◆ Actions to take ◆
1: Reproduce the passage of the Mário Juruna biography starting at "In the 1970s" and ending at "keep their word.".
2: Do these statements agree with the Mário Juruna biography? Answer yes or no for each, quoting the words of the text that decide it. (a) He lived without contact with outside civilization until he was 17. (b) He represented Mato Grosso in the Chamber of Deputies. (c) He voted for Paulo Maluf.
3: According to the Mário Juruna biography, what did he carry while walking the halls of FUNAI in Brasília?

[Opening Document text section]

Mário Juruna (September 3, 1942 or 1943 – July 18, 2002) was the first national-level federal representative in Brazil that belonged to an indigenous people.

==Biography==
He was born in Namurunjá village, near Barra do Garças, in the state of Mato Grosso, the son of the Xavante cacique (chief) Apoenã. He lived in the jungle, without contact with outside civilization, until the age of 17, when he became cacique.

In the 1970s he became famous for walking the halls of FUNAI, in Brasília to fight for land rights of Indians, while carrying a tape recorder, which he used to record everything that was said to him and to prove that the authorities, in most cases, did not keep their word.

He was elected to the Chamber of Deputies of Brazil by the Democratic Labour Party from 1983–1987, representing Rio de Janeiro. His election had strong repercussions in Brazil and the world. He was responsible for the creation of a permanent commission for Indians, which brought formal recognition to issues related to Indians. In 1984, he denounced the businessman Calim Eid for having attempted to bribe him to vote for Paulo Maluf, the presidential candidate supported by the military regime then in power. He voted for Tancredo Neves, the democratic opposition candidate. He was not reelected in 1986, but he remained active in politics for several years. With his mandate ended, and abandoned by his tribe, he remained in Brasília and died on July 18, 2002, due to complications from diabetes.

[Closing Document text section]
[Opening Dataset content section]

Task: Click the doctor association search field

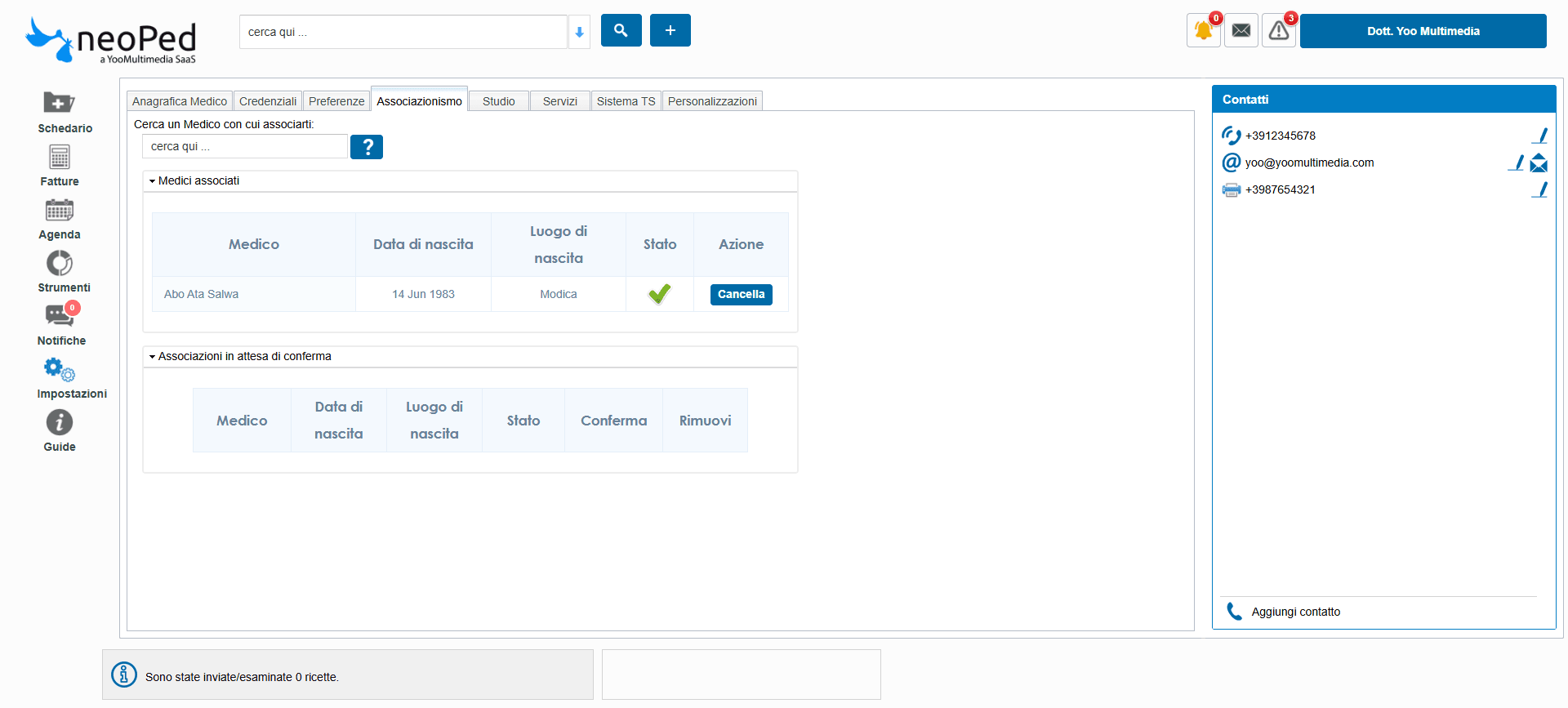Action: click(244, 147)
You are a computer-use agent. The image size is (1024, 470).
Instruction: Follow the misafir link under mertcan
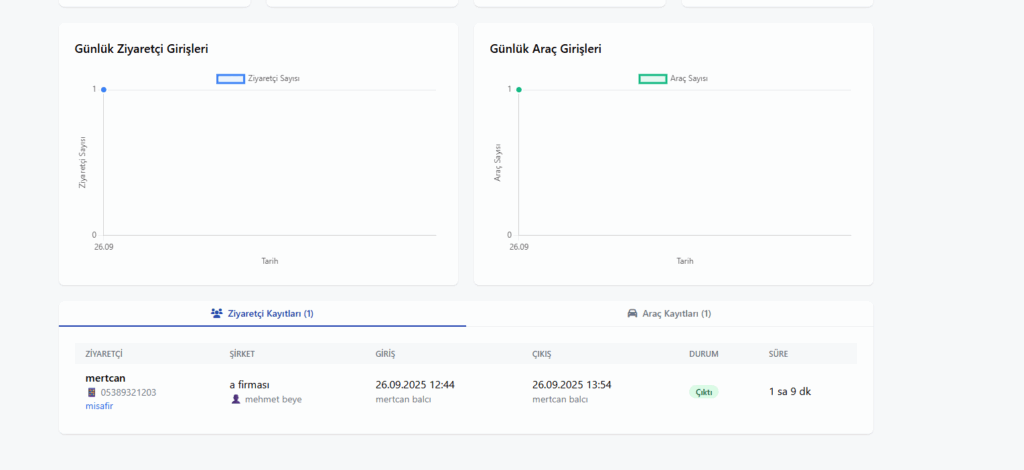[x=99, y=406]
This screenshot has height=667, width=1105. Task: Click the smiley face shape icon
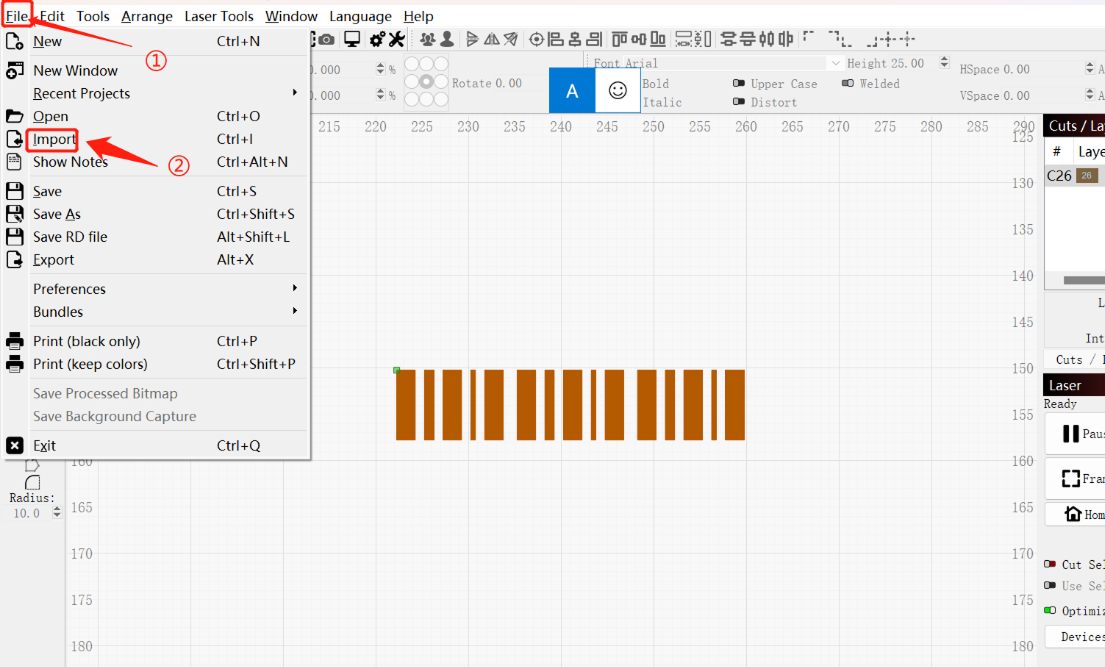pyautogui.click(x=617, y=89)
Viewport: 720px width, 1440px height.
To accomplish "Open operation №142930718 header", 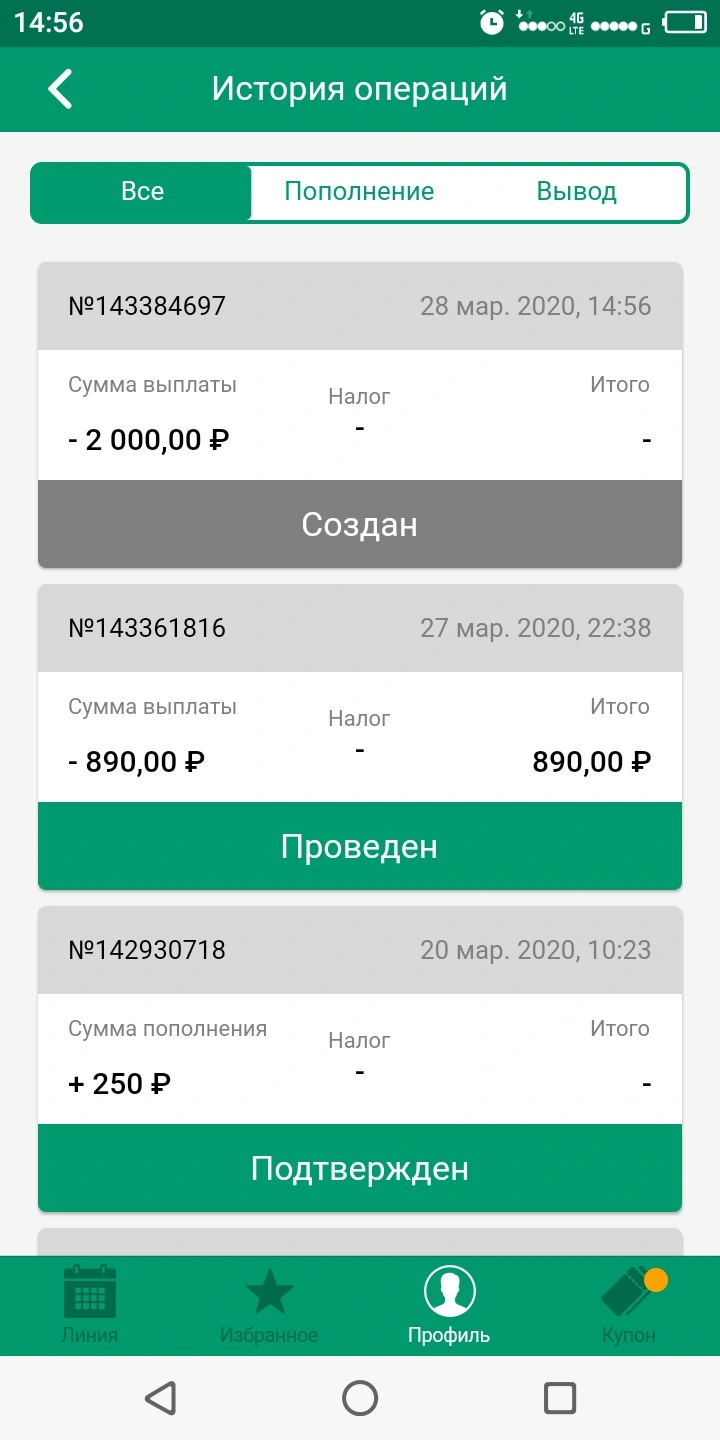I will 360,950.
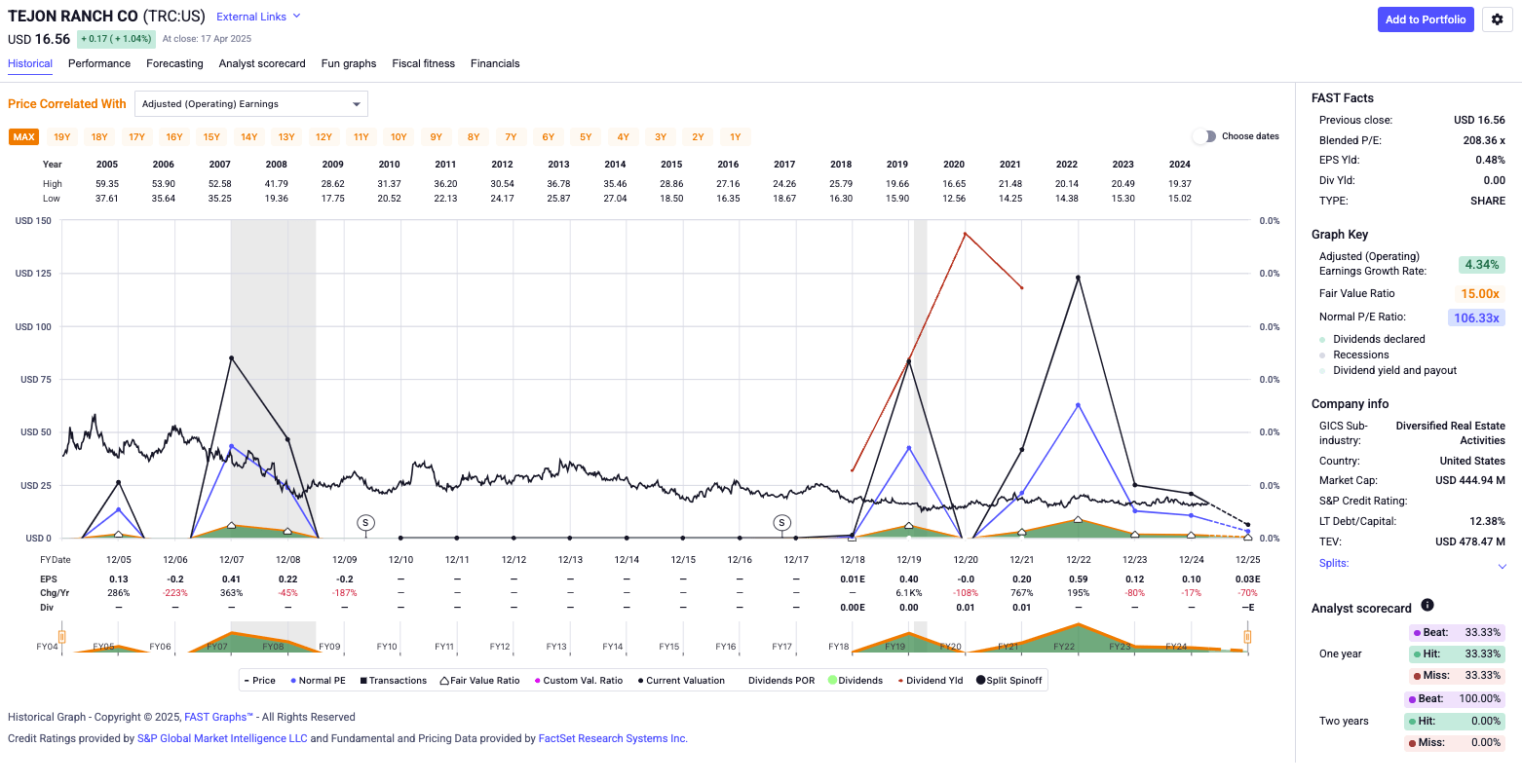Open the Fun graphs tab
Viewport: 1522px width, 784px height.
pyautogui.click(x=348, y=63)
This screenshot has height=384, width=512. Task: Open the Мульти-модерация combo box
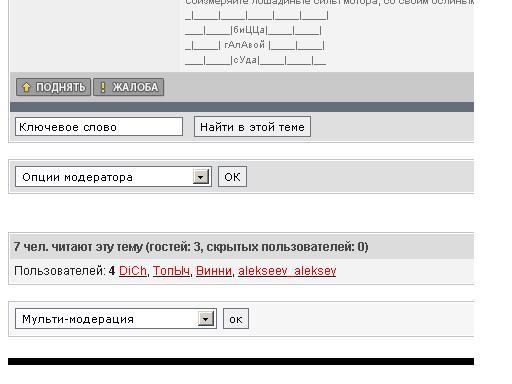tap(116, 319)
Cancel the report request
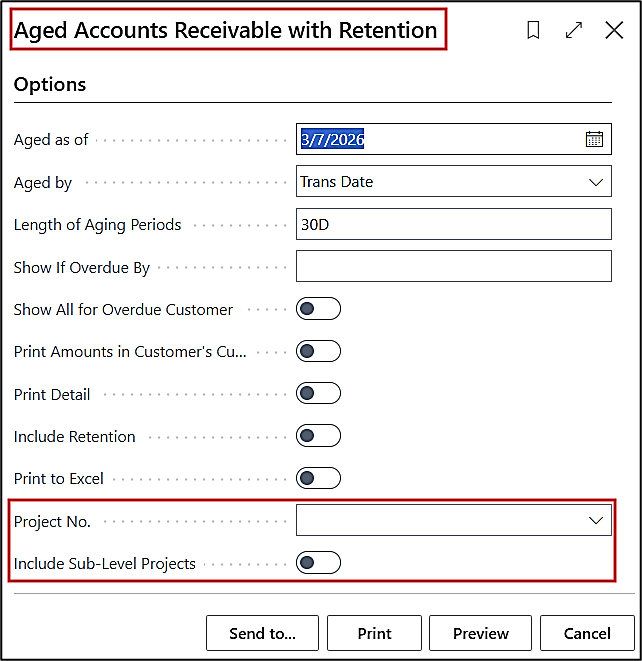Screen dimensions: 642x661 tap(587, 633)
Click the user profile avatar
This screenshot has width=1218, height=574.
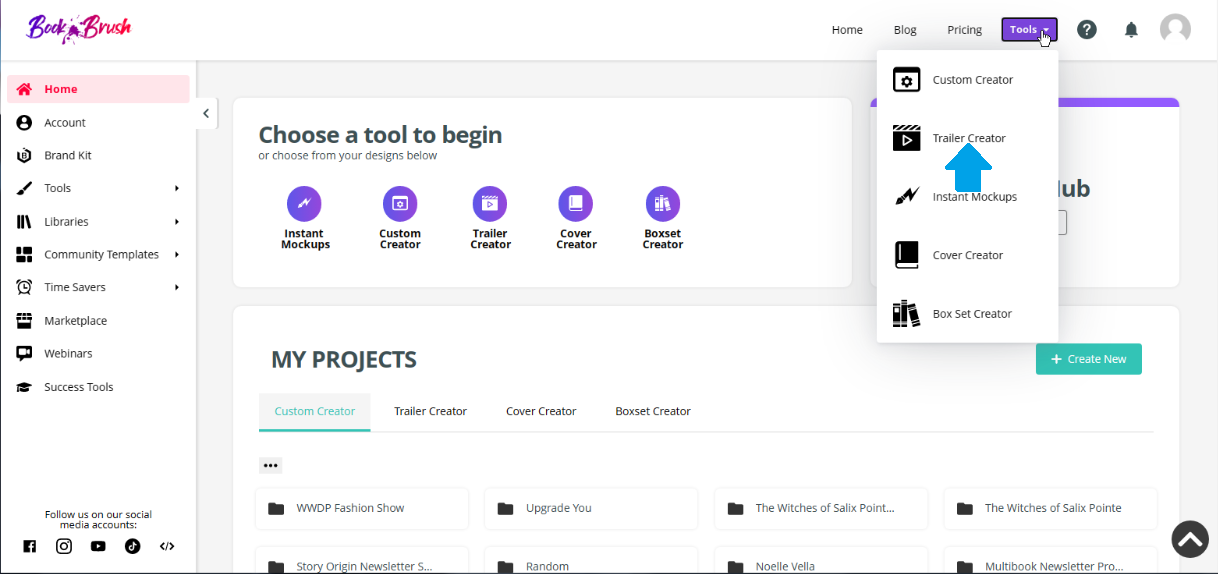coord(1175,29)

[Closing Dataset content section]

◆ Per-task answers ◆
1:
In the 1970s he became famous for walking the halls of FUNAI, in Brasília to fight for land rights of Indians, while carrying a tape recorder, which he used to record everything that was said to him and to prove that the authorities, in most cases, did not keep their word.

2:
(a) Yes: "He lived in the jungle, without contact with outside civilization, until the age of 17"
(b) No: "representing Rio de Janeiro"
(c) No: "He voted for Tancredo Neves, the democratic opposition candidate."

3: A tape recorder.